Task requirements »
Using the records below, transcribe word for word the stretch from the line that contains "Open the View menu" through the line that contains "Task: Open iCloud Drive in the sidebar", both end lines included, and nothing else.

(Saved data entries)
▬▬▬

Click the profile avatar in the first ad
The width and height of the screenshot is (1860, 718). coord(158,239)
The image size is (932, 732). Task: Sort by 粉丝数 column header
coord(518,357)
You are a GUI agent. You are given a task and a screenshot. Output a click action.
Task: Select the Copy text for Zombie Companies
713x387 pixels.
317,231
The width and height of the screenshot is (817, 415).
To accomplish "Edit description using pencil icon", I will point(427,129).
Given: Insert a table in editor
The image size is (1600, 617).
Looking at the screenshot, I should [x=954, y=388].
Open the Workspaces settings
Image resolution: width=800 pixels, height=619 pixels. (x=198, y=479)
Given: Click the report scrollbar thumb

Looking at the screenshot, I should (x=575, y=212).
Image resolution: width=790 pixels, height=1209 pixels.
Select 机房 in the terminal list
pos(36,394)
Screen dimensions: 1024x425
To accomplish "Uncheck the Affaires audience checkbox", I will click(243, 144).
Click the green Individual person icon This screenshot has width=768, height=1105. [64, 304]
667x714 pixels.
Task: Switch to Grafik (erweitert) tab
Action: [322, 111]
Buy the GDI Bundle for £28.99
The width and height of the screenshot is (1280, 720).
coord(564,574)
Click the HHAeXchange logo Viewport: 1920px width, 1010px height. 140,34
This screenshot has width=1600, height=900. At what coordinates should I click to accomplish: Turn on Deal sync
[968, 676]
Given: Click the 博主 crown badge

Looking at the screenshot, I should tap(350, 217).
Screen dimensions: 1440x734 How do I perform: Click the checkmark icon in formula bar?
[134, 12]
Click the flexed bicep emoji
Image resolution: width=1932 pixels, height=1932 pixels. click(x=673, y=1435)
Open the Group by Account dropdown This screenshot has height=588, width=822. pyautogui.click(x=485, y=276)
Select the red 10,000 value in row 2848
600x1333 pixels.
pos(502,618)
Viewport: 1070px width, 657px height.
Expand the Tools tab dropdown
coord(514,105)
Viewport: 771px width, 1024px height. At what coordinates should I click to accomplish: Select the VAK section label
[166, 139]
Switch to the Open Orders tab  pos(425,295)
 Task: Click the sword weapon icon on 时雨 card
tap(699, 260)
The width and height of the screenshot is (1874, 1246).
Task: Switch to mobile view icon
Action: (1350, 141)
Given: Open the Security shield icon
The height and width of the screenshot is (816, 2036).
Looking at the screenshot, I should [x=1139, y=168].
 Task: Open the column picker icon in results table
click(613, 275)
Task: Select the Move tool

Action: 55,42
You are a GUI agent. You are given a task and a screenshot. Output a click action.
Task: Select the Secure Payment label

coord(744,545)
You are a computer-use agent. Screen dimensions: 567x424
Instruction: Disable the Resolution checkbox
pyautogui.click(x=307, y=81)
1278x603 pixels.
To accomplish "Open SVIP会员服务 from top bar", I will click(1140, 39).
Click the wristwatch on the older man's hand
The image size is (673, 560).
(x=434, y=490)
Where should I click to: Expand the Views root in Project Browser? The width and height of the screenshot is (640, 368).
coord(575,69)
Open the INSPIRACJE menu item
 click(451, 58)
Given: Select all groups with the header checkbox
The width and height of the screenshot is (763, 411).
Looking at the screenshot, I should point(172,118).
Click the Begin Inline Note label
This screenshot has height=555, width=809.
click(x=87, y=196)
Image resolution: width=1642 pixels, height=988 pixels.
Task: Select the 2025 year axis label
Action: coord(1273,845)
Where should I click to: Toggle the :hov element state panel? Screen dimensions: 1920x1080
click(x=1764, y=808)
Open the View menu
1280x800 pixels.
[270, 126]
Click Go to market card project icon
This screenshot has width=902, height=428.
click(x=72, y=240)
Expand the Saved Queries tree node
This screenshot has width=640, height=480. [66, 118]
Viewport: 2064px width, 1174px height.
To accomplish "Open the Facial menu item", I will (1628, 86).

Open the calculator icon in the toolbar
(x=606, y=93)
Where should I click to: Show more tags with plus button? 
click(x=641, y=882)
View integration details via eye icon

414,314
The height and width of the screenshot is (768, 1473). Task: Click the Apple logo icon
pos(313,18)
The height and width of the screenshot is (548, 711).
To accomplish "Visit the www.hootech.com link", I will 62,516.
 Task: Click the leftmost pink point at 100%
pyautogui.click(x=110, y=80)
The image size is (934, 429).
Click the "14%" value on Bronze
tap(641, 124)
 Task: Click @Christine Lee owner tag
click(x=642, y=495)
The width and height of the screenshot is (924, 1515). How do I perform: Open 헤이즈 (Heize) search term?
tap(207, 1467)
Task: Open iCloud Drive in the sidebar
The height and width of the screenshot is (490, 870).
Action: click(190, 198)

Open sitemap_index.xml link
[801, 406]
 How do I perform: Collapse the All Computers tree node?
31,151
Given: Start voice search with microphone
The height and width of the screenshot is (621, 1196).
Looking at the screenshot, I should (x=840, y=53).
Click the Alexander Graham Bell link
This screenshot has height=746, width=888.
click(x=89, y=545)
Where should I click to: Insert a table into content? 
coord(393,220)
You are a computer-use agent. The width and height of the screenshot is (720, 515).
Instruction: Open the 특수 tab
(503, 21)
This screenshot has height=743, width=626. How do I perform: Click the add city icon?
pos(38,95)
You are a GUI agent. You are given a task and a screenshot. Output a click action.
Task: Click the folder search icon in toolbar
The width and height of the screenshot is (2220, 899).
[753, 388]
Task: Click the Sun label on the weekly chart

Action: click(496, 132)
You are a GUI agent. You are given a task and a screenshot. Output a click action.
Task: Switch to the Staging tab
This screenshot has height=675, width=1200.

▬▬▬

Answer section »
Open the View menu
1280x800 pixels.
[270, 126]
Click Go to market card project icon
This screenshot has width=902, height=428.
click(x=72, y=240)
Expand the Saved Queries tree node
This screenshot has width=640, height=480. [66, 118]
Viewport: 2064px width, 1174px height.
To accomplish "Open the Facial menu item", I will (1628, 86).

Open the calculator icon in the toolbar
(x=606, y=93)
Where should I click to: Show more tags with plus button? 
click(x=641, y=882)
View integration details via eye icon

414,314
The height and width of the screenshot is (768, 1473). Task: Click the Apple logo icon
pos(313,18)
The height and width of the screenshot is (548, 711).
To accomplish "Visit the www.hootech.com link", I will 62,516.
 Task: Click the leftmost pink point at 100%
pyautogui.click(x=110, y=80)
The image size is (934, 429).
Click the "14%" value on Bronze
tap(641, 124)
 Task: Click @Christine Lee owner tag
click(x=642, y=495)
The width and height of the screenshot is (924, 1515). How do I perform: Open 헤이즈 (Heize) search term?
tap(207, 1467)
Task: Open iCloud Drive in the sidebar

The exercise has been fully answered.